An alarming example of just how far this trend could continue is provided by Brazil. A Brazilian childbirth educator residing in Rio de Janeiro recently informed me that the Cesarean rate in public teaching hospitals in Rio and Sao Paulo hovers around 65%, and in many private hospitals stands at 95%. Latin women in general are more strongly socialized to passively obey men than American women, while middle- and upper-class Latin women are often concerned to demonstrate their cultural distance from Indian and peasant women through highly cultural births and bottle- instead of breastfeeding. Additionally, as Carole Browner (personal communication) points out, Brazilian women place high value on scientific knowledge and control. Whatever the factors behind them, such Cesarean rates graphically demonstrate the potential inherent in the technocratic model for the complete technocratization of birth.

But in the American public mind, the ominously rising Cesarean rate-- which obviously has the potential to keep on going upward--has been uncomfortably highlighting the discontinuities between the technocratic model and true physiological necessity, and obstetricians have been under increasing public pressure to lower it.
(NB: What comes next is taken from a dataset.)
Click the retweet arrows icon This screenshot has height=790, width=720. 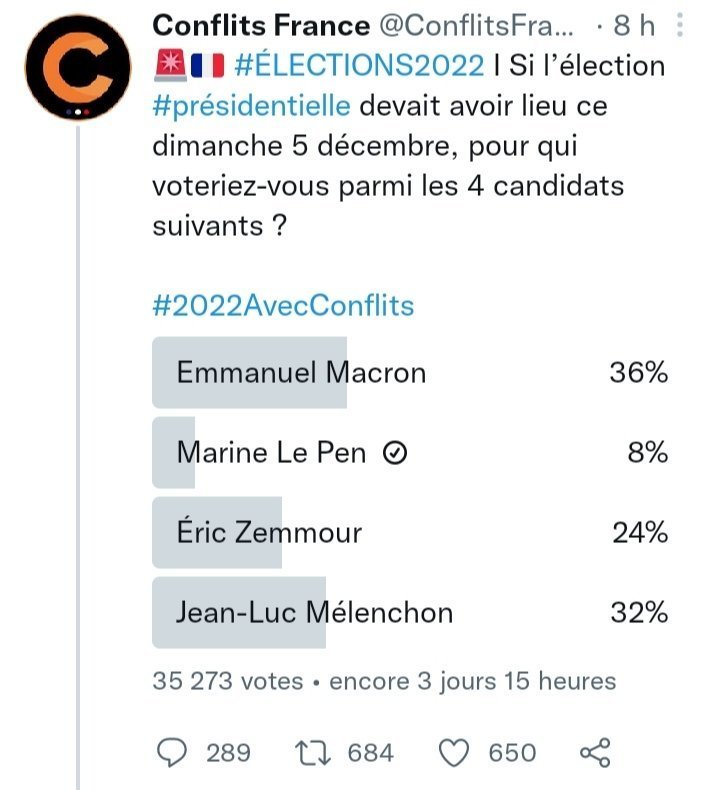[312, 753]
According to 1989 figures (the most recent available), public outcry, combined with medical acceptance of new research on the technocratic viability of the VBAC (vaginal birth after Cesarean) option, has apparently resulted in the stabilizing of the Cesarean rate:

The 25 years of rising Cesarean delivery rates in the U. S. may have finally run their course. In 1989 the rate of 23.8 Cesareans per 100 deliveries was not significantly different from 24.7 in 1988, 24.4 in 1987, or 24.1 in 1986.... The percentage of vaginal births after Cesarean section per 100 deliveries showed a remarkable rise between 1988 and 1989--from 12.6% in 1988 to 18.5% in 1989. Data are from the National Hospital Discharge Survey conducted bu the National Center for Health Statistics, Centers for Disease Control. (Taffel et al. 1991:1)

In ongoing interviews for a new study (Davis-Floyd 1992), I have recently become aware what may be the development of another counteractive trend besides the VBAC. It seems that some obstetricians, in an effort to lower their Cesarean rates, are revitalizing the epidural/episiotomy/forceps delivery (previously in decline). Three of my new interviewees who gave birth this summer (1991) in this manner proudly reported to me, "He cut a big episiotomy, and pulled the baby out with forceps, but I didn't have to have a Cesarean!"